I have moved through various shades and expressions of this particular grief on most of my days these past few weeks.
So these days I try to put everything – every complex, nuanced, tender, loving, heartbroken feeling – into the way I hold them.
I pour it into the way I pick my son up and pull him close when he wakes, and the way I wrap him up and kiss him before I leave to cuddle my daughter to sleep.
I infuse it into the way I hold her gaze when she seeks my attention, into the way I brush her hair and listen to her stories.
All this in the hopes that, somehow, it will buffer the beautiful, holy messiness of this change.

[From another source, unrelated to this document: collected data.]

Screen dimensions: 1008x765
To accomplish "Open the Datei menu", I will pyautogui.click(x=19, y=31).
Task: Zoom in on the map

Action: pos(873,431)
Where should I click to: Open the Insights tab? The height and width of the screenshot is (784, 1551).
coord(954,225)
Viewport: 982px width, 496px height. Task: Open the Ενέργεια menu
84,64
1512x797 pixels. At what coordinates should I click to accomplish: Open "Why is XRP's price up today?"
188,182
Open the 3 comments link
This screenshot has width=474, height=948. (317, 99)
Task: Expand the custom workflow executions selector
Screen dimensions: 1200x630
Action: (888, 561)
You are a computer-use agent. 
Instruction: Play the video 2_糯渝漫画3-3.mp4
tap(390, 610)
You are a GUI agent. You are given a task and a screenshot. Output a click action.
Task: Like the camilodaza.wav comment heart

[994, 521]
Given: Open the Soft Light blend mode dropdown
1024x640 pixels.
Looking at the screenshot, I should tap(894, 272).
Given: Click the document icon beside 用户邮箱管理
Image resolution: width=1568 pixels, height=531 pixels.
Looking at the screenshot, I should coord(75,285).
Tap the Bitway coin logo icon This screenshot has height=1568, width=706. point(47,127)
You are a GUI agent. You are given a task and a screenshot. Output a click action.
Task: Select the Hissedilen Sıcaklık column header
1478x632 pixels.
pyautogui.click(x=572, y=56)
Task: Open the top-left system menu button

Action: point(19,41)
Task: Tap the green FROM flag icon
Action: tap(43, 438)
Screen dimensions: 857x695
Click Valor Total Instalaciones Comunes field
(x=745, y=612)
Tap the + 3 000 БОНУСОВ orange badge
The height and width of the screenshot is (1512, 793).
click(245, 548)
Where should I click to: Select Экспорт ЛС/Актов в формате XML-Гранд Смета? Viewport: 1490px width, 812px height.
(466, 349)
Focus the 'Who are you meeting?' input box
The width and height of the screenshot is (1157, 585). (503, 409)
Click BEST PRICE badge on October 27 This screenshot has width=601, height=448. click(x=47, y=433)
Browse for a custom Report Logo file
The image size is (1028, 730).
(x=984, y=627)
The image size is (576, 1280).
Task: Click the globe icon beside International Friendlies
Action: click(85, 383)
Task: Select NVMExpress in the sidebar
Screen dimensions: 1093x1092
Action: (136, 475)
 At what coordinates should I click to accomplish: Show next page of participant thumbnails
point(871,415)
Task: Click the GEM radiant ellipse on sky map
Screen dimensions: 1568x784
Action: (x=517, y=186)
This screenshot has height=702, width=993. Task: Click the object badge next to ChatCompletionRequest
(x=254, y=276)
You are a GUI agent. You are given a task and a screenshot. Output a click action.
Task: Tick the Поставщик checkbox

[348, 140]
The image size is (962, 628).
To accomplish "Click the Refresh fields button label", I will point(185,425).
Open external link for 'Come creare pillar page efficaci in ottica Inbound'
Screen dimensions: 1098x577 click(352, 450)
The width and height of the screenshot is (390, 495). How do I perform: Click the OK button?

That somehow it will be an anchor when she feels unmoored in her world as it transitions to include this new person and his many pressing needs.
That somehow he will feel the triplicate of the love he’s receiving from all of us, even when he so often cannot have the same consistency of uninterrupted attention she received at this age.
All this because it’s all I can imagine to do that will bridge gaps and bind us together in new ways as we all find ourselves upended, out of sorts, and mapping new ways in our being.
All this because we have a way of our particular togetherness to create.
In all of this, I try to remind myself I am not a good mother, and I’m not a bad mother either. Those qualifiers don’t reflect this journey at all.
I’m a trying-her-best mother, a learning-every-day mother, a keep-starting-over-every-time-I-falter mother.
I’m a healing-from-her-own-stuff mother, a frustrated-but-deeply-in-love mother, a keep-showing-up -even-when-I-feel-lost mother.
I’m a growing-and-evolving mother, a steady-grounded-force and a confused-and-uncertain mother. A living, breathing, mistake-making, whole-person mother.
I am not one thing. Neither are you.
Good and bad are too strict a binary to attempt to define ourselves in any aspect of our lives. They are moving targets and far too ephemeral to take on the mantle of either one.
Instead of chalking up points in the good or bad mother columns, our witnessing and accounting of our own journey has to grow wider and more nuanced to make space for the whole, rich complexity of it and of who we are inside of it.